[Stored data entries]

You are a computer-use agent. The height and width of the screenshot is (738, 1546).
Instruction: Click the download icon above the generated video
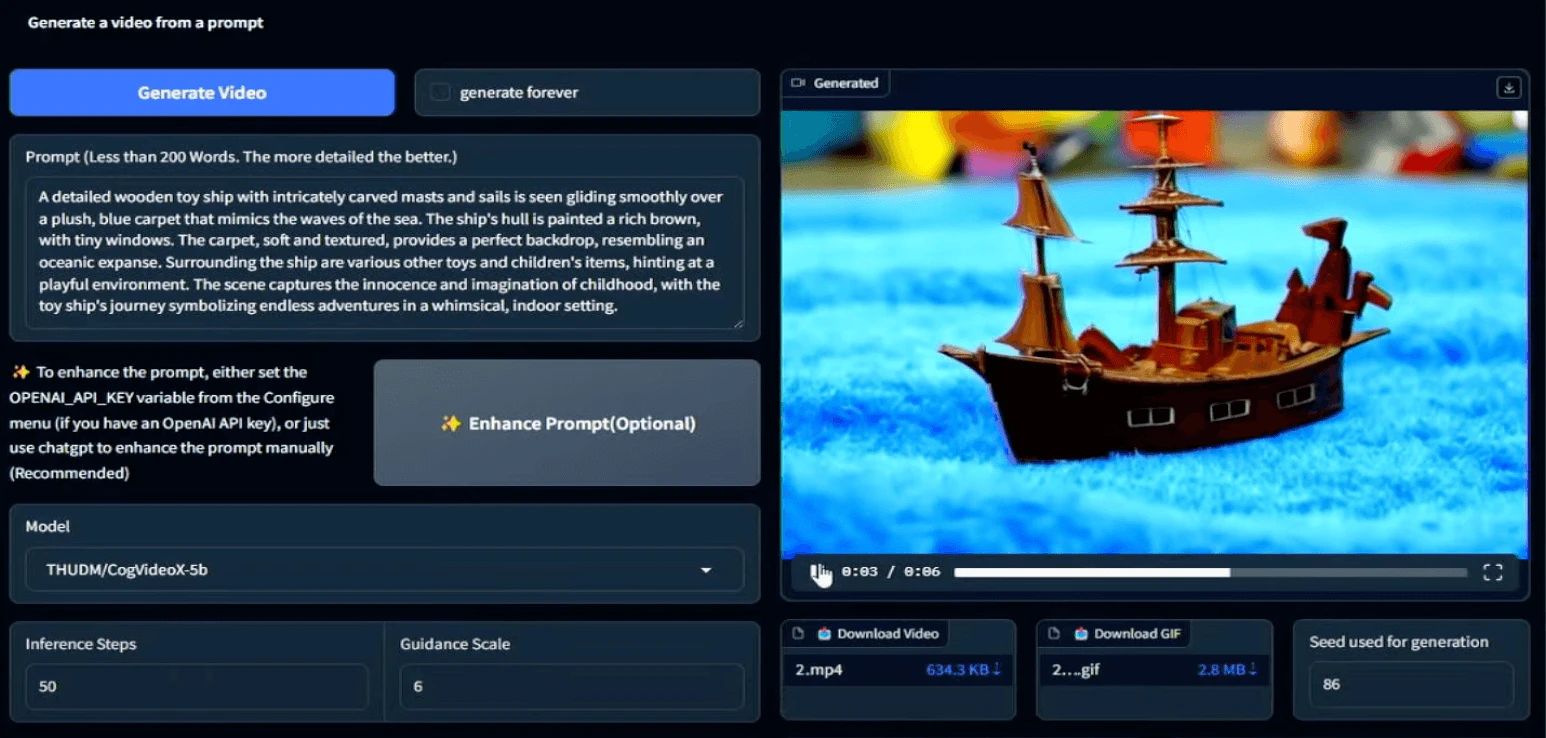(x=1508, y=87)
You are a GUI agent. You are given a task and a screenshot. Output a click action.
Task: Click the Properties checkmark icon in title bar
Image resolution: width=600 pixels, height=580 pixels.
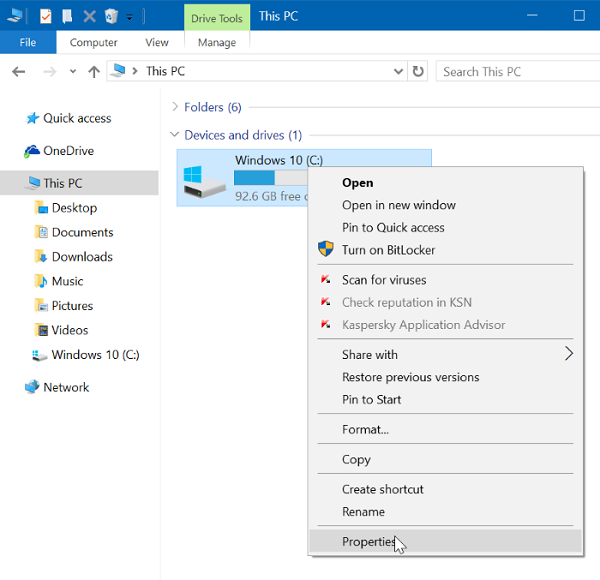tap(46, 16)
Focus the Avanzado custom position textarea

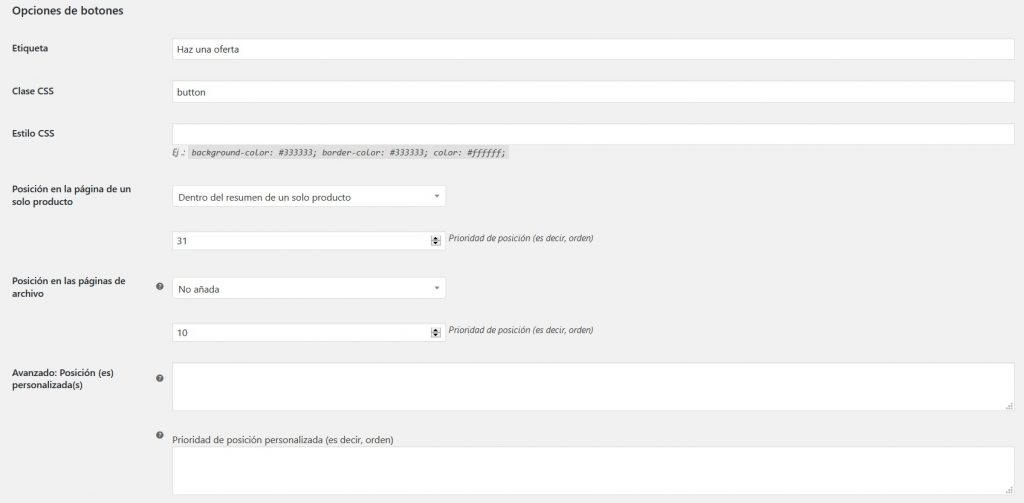(593, 386)
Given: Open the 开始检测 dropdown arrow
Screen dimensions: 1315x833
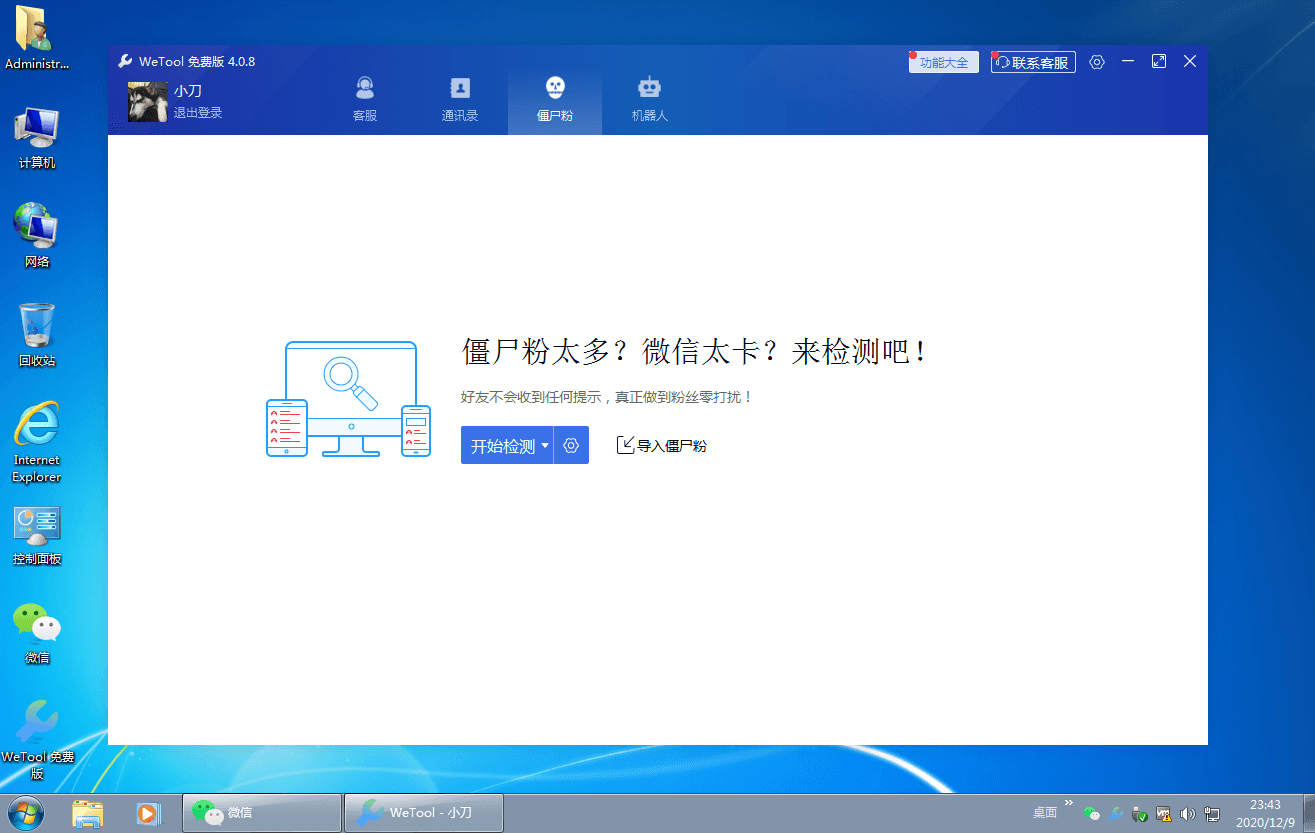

* [PROBLEM TO WORK ON]: From the line with "Task: Click the" through the final line of the records above, return each line exactly and nothing else. Pictures are to be skipped.

* [SOLUTION]:
Task: Click the Properties checkmark icon in title bar
Image resolution: width=600 pixels, height=580 pixels.
tap(46, 16)
Focus the Avanzado custom position textarea

(593, 386)
Given: Open the 开始检测 dropdown arrow
Screen dimensions: 1315x833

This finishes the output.